103. A scientist wants to introduce recombinant DNA into plant cells that are difficult to transform by ordinary uptake methods. Which approach is most suitable?
ⓐ. Biolistics using DNA-coated microparticles
ⓑ. Heat shock after calcium treatment
ⓒ. Direct ligation inside the cytoplasm
ⓓ. Agarose gel electrophoresis
Correct Answer: Biolistics using DNA-coated microparticles
Explanation: Plant cells often present an extra barrier because of their cell wall. Biolistics helps overcome this by physically delivering DNA into the cells using coated microparticles. That makes it especially useful for plant transformation. The other methods listed are either better suited to bacteria or are not DNA-delivery methods at all.
104. Which method is correctly matched with its typical application?

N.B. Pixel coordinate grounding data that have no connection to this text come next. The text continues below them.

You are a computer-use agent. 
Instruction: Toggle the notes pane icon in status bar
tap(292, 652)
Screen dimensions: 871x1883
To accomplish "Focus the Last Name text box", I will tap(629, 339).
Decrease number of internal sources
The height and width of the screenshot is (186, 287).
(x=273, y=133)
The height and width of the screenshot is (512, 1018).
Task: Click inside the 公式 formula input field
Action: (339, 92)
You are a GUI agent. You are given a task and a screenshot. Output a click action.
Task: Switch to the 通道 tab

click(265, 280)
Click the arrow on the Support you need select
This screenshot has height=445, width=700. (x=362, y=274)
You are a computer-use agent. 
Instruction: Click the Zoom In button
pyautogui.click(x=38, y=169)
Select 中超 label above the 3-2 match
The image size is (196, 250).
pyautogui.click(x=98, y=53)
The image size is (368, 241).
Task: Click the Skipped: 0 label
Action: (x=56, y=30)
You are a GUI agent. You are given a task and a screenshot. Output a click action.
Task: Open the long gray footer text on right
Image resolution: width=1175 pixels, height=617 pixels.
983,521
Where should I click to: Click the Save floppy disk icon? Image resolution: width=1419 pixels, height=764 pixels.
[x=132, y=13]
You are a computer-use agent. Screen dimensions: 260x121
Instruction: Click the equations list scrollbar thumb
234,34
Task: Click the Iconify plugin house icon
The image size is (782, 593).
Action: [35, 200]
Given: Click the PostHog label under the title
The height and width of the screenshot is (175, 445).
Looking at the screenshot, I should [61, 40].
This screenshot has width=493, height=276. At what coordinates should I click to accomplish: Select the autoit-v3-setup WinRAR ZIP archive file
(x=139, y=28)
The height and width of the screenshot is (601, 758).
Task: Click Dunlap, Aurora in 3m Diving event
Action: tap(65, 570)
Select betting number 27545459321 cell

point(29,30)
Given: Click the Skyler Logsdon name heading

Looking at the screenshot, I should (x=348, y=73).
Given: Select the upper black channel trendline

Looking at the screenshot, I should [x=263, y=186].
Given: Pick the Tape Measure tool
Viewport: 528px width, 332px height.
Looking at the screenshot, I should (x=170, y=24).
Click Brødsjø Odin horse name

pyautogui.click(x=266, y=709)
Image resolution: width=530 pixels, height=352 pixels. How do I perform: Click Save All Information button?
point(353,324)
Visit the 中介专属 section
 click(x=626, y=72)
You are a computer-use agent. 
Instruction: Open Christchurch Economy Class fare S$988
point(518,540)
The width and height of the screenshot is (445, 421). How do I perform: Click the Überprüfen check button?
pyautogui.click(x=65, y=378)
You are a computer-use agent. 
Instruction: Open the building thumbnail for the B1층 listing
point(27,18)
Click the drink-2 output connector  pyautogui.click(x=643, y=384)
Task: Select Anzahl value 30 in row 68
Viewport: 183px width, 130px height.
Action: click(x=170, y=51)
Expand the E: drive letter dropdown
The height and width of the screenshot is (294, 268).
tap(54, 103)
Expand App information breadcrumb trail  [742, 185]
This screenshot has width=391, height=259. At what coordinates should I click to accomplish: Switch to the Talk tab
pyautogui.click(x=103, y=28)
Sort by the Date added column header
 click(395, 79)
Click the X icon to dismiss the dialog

ⓐ. Elution — direct DNA transfer into animal nucleus
ⓑ. Micro-injection — direct DNA transfer into animal nucleus
ⓒ. Heat shock — visualization of DNA bands
ⓓ. Ethidium bromide staining — insertion of DNA into plant cells
Correct Answer: Micro-injection — direct DNA transfer into animal nucleus
Explanation: Micro-injection is a direct physical method in which DNA is introduced into the nucleus of an animal cell. The other options mix unrelated techniques with incorrect functions. Elution is used to recover DNA from a gel, while heat shock helps bacterial transformation. Ethidium bromide is used for visualization, not gene transfer.
105. After recombinant DNA is introduced into bacteria, only some cells grow on an ampicillin-containing medium. These growing cells are most likely
ⓐ. non-transformants lacking plasmids
ⓑ. transformants carrying the recombinant DNA
ⓒ. cells with degraded chromosomal DNA
ⓓ. cells that failed to take up any foreign DNA
Correct Answer: transformants carrying the recombinant DNA
Explanation: Growth on antibiotic medium usually indicates that the cells have taken up DNA carrying the relevant resistance marker. Those cells are called transformants. Non-transformants fail to survive because they lack the selectable marker. Antibiotic selection therefore helps separate successful DNA recipients from the rest of the population.
106. Consider the following assertion and reason:
Assertion (A): Disarmed pathogen-based vectors can be used to deliver desired genes into host cells.
Reason (R): Their disease-causing ability is removed, while their natural DNA-delivery ability is retained for biotechnology use.
ⓐ. Both A and R are true, but R is not the correct explanation of A.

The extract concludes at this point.